É ali que o conjunto de cores, formas e texturas se revela, onde o espaço ganha alma e harmonia.
E é justamente nesse ponto que entra a cortina, a moldura invisível da arquitetura.
Para muitos, ela é apenas um detalhe.
Para quem entende de estética, conforto e luz, a cortina é o acabamento mais importante do projeto de interiores.
Ela não apenas protege, mas valoriza o ambiente, equilibra proporções e confere identidade.

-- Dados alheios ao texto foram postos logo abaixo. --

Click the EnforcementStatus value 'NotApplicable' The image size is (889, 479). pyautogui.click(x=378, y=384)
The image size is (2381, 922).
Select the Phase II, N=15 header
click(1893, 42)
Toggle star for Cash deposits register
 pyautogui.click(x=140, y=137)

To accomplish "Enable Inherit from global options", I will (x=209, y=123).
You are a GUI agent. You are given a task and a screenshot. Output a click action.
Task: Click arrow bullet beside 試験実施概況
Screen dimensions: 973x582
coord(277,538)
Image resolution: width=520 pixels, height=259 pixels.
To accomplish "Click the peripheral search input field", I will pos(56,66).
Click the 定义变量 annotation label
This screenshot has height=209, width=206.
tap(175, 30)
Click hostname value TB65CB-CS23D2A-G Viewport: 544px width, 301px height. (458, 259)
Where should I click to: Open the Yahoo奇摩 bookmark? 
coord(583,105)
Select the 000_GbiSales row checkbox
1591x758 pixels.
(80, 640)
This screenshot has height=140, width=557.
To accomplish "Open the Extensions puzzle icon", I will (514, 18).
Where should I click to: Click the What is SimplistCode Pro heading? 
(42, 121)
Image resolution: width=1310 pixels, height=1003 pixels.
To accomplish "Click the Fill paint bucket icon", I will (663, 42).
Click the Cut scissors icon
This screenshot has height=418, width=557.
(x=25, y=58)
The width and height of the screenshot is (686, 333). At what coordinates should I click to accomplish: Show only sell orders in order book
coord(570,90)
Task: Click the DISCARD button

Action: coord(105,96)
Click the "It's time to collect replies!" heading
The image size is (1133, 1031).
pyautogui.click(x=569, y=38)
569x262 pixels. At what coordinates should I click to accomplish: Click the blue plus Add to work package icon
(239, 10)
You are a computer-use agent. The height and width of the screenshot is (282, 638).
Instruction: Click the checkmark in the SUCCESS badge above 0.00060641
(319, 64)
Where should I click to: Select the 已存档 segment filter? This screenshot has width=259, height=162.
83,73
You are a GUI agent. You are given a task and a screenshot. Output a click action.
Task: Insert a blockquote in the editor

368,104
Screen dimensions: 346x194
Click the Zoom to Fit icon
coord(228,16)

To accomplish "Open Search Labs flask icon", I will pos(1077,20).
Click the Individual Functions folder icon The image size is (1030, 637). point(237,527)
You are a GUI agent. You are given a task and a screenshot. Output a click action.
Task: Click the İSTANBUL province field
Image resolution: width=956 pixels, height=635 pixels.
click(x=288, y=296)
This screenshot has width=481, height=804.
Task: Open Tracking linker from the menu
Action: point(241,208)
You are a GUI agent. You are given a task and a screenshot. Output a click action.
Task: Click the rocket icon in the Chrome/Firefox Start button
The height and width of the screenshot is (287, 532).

Como bem disse Philippe Starck,
“o design não é o que se vê, é o que se sente”.

E é exatamente isso que a cortina faz: desperta sensações.
O tecido certo transforma o quarto em refúgio, a sala em palco, a cozinha em convivência.
Na visão da consultoria de imagem da casa, o papel da cortina vai muito além da função prática.
Ela regula a entrada da luz natural, mas também cria atmosferas: calor, aconchego, leveza, privacidade.
Ela é, como descreve a designer Kelly Hoppen,
“o elemento que costura o conjunto, que dá o ponto final e faz tudo parecer proposital”.
Uma cortina mal escolhida pode comprometer o equilíbrio visual, enquanto a escolha certa pode transformar um espaço comum em cenário de revista.
A escolha envolve estudo de tecidos, transparências, alturas, volumes e cores, tudo para realçar o estilo de vida e o comportamento dos moradores.
A casa reflete quem somos, e a cortina é o último toque que revela nossa essência.
É ela quem fecha o ciclo da decoração, quem dá unidade entre a arquitetura e o afeto.
Por isso, como diz a arquiteta Marina Linhares:
“a cortina é a cereja do bolo da decoração, o detalhe que, quando falta, o olhar sente falta”.